→ To do
Where the string "will" appears in a line of the data, show that line.

[Data extracted from a collection]
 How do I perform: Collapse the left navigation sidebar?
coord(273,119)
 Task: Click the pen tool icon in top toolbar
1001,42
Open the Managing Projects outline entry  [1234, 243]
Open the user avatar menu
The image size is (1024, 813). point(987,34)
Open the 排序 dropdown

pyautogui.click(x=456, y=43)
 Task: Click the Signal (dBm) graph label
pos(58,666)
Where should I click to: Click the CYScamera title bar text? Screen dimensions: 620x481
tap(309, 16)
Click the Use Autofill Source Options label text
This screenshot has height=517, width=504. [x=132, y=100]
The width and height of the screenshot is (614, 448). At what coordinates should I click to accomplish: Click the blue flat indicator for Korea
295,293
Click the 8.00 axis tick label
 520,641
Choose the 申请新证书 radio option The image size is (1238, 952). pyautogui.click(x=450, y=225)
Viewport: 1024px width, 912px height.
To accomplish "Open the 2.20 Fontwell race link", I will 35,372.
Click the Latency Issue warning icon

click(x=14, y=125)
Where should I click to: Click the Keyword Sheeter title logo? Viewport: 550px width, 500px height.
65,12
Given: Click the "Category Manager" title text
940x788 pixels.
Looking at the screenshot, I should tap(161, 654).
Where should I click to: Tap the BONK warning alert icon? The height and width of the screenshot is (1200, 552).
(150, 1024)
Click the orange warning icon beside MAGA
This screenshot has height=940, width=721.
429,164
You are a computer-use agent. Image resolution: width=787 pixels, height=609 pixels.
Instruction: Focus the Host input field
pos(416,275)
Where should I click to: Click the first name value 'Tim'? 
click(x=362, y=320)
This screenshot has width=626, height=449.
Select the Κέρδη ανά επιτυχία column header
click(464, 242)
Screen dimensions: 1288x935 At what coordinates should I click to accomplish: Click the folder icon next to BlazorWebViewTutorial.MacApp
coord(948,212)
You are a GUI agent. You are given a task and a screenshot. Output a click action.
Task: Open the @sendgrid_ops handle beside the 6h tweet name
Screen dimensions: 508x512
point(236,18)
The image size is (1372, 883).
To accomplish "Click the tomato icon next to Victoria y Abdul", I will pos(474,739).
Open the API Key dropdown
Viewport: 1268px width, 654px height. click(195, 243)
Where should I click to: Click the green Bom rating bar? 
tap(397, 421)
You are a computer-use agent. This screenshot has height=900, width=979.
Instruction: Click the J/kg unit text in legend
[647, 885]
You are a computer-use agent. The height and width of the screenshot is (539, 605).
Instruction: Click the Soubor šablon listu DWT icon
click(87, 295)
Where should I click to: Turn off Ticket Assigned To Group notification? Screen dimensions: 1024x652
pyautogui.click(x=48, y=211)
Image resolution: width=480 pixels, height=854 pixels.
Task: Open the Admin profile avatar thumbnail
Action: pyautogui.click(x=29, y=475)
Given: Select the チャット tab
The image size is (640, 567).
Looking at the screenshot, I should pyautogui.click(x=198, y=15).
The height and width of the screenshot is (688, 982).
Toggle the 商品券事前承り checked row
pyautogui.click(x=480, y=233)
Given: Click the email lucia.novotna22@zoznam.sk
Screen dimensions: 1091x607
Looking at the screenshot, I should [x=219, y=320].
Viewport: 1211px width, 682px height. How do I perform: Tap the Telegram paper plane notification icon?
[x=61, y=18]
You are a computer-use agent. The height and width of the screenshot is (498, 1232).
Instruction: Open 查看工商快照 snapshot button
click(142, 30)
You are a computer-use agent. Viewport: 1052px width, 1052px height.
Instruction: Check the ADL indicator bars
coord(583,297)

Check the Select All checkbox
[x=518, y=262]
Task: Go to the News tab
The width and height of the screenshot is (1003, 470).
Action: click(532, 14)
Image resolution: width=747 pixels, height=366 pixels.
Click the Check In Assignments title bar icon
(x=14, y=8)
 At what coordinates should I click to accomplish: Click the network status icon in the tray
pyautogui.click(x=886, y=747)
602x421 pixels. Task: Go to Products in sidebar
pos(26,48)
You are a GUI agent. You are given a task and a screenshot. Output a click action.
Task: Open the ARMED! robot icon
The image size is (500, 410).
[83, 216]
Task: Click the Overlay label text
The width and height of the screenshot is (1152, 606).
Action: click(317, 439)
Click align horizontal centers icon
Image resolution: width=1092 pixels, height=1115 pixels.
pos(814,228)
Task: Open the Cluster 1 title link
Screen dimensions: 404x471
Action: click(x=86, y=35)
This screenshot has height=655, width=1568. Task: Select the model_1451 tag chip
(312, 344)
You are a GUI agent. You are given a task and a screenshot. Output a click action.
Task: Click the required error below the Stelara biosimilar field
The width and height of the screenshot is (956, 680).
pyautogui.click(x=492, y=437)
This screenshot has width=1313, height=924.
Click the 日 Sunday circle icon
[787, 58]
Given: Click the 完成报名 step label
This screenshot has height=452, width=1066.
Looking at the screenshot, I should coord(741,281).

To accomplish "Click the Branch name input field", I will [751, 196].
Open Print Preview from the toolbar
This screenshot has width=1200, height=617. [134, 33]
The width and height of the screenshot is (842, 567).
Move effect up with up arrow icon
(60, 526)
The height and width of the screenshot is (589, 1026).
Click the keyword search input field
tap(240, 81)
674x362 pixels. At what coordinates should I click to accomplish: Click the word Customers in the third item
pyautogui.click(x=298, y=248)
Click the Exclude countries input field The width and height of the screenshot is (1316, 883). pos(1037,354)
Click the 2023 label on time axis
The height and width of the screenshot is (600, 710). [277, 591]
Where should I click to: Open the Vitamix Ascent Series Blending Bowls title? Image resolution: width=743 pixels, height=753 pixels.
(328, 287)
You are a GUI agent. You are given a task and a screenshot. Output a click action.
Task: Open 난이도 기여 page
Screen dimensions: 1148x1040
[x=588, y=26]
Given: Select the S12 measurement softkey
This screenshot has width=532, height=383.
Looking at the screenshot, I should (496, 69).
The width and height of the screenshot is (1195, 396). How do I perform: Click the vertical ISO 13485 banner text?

→ Problem solution
To accomplish "Open the 2.20 Fontwell race link", I will 35,372.
To accomplish "Click the tomato icon next to Victoria y Abdul", I will pos(474,739).
To accomplish "Click the Branch name input field", I will [751, 196].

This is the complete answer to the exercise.